Exposure to Low-Frequency Radiation Changes the Expression of Nestin, VEGF, BCRP and Apoptosis Markers During Glioma Treatment Strategy: An In Vitro Study

Author(s): Maryam Amirinejad, Seyed Hassan Eftekhar-Vaghefi*, Seyed Noureddin Nematollahi Mahani, Moein Salari, Rasoul Yahyapour and Meysam Ahmadi-Zeidabadi*

Volume 17, Issue 1, 2024

Published on: 04 October, 2023

Page: [55 - 67] Pages: 13

DOI: 10.2174/0118744710258350230921065159

Price: $65

Abstract

Background: Exposure to physical contamination during chemotherapy, including non-ionizing electromagnetic fields, raises concerns about the widespread sources of exposure to this type of radiation. Glioblastoma multiforme (GBM) is an aggressive central nervous system tumor that is hard to treat due to resistance to drugs such as temozolomide (TMZ).
- - -
**Actions to take:**
a) On the article page, which drug does glioblastoma multiforme resist?
b) Copy from the article page the passage starting with "Background: Exposure to" and going on through "as temozolomide (TMZ).".
The lines that come next are separate material and are not part of the article page.

**Extracted material:**
- - -
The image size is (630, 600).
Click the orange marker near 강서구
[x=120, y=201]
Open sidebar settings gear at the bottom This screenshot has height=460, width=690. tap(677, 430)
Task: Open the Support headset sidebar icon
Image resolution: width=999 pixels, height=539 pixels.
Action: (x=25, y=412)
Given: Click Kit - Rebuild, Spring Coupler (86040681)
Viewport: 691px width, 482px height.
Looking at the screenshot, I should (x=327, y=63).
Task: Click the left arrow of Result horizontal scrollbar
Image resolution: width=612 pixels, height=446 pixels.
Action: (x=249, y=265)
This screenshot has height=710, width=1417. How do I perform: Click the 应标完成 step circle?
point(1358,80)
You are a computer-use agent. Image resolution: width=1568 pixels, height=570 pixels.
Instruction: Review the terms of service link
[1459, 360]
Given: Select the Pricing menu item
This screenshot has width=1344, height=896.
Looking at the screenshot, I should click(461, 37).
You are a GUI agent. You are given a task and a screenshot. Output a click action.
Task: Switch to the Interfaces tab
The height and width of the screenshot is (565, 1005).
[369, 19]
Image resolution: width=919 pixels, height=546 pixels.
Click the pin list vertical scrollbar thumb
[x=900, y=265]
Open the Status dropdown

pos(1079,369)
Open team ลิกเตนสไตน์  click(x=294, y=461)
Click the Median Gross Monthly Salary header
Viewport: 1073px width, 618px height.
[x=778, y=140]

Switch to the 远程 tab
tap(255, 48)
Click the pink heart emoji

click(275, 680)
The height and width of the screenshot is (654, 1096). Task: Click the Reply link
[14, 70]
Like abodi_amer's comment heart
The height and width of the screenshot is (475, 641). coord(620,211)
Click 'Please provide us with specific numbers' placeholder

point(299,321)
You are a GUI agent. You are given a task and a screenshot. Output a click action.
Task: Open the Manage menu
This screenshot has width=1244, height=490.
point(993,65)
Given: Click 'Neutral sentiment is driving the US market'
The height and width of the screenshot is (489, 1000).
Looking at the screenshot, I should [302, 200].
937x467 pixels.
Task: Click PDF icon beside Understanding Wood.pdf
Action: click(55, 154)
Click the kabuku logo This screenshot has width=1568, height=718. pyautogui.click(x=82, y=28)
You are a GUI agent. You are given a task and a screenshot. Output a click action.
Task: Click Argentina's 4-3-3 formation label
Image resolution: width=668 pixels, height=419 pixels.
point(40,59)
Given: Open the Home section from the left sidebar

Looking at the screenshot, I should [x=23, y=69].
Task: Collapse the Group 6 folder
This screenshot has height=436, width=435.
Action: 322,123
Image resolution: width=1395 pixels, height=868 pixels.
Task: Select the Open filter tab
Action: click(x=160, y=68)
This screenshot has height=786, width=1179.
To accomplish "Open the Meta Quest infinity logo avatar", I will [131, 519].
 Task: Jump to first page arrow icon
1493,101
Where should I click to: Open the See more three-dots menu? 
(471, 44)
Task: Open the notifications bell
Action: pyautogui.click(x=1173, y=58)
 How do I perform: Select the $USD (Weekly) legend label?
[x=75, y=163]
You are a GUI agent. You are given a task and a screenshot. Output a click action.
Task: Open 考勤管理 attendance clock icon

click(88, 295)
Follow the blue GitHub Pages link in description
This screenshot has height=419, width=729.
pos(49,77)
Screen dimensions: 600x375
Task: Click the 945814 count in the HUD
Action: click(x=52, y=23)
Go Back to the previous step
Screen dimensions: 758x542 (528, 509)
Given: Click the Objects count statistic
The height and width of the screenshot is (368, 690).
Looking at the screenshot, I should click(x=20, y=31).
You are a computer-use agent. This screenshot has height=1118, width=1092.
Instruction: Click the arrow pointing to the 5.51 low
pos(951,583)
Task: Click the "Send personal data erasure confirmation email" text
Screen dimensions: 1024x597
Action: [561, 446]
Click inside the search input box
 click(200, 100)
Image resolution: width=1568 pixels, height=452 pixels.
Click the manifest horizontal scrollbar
- - -
**Results of the exercise:**
a) Temozolomide (TMZ).

b)
Background: Exposure to physical contamination during chemotherapy, including non-ionizing electromagnetic fields, raises concerns about the widespread sources of exposure to this type of radiation. Glioblastoma multiforme (GBM) is an aggressive central nervous system tumor that is hard to treat due to resistance to drugs such as temozolomide (TMZ).